Blood cultures should preferably be collected prior to the initiation of antibiotic therapy to avoid interference with bacterial growth and consequent false negatives [19]. However, the dilution of antimicrobials in the culture medium may result in insufficient concentrations to inhibit bacterial growth. Thus, this allows cultures to be collected even when antibiotics have previously been employed [19]. A positive blood culture was associated with prolonged hospitalization, fever, and tachycardia. Previsdomini et al. demonstrated greater positivity in patients with longer hospitalizations and temperatures higher than 38.5 °C [20].

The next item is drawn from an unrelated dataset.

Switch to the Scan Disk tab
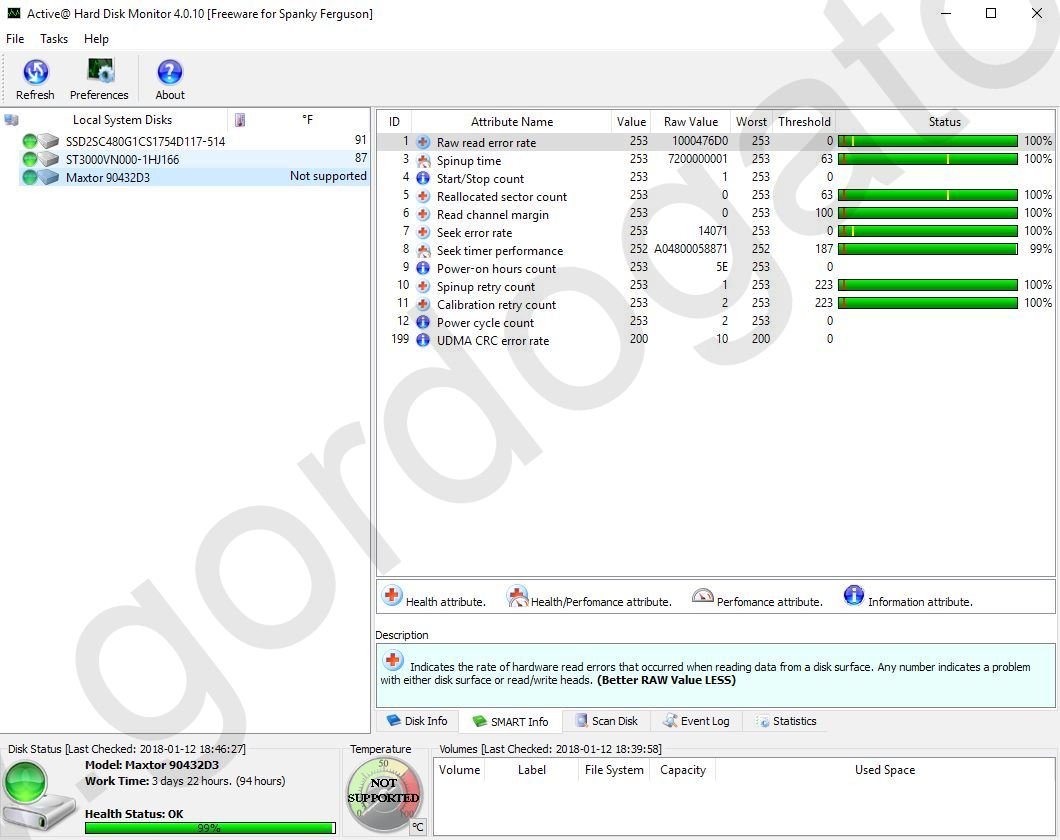Image resolution: width=1060 pixels, height=840 pixels. pyautogui.click(x=606, y=721)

The mortality score presented in this study was beneficial, and we believe that its’ implementation is important for continuous surveillance and greater validation of the results. The application of this score can be associated with cost minimization, avoidance of unnecessary blood cultures, adverse events due to blood collection, and unwarranted treatment of positive cultures without clinical significance. Sogaard et al. evaluated patients with bacteremia, stratified by age group over 30 days, and found that patients over 65 years were at higher risk of death [21]. This is very similar to our study. It is worth mentioning that five of the factors related to mortality in our study correspond to the criteria of systemic inflammatory response syndrome. We emphasize that age > 60 years represents the highest scoring factor followed by tachycardia. It is also possible to establish a relationship between the new mortality score offered in the present study with the local hospital situation using the Pitt score.

In conclusion, this study failed to present a score to predict blood culture positivity. However, the mortality score was beneficial. A prospective study is under development at another institution to provide external validation of the presented score considering our results.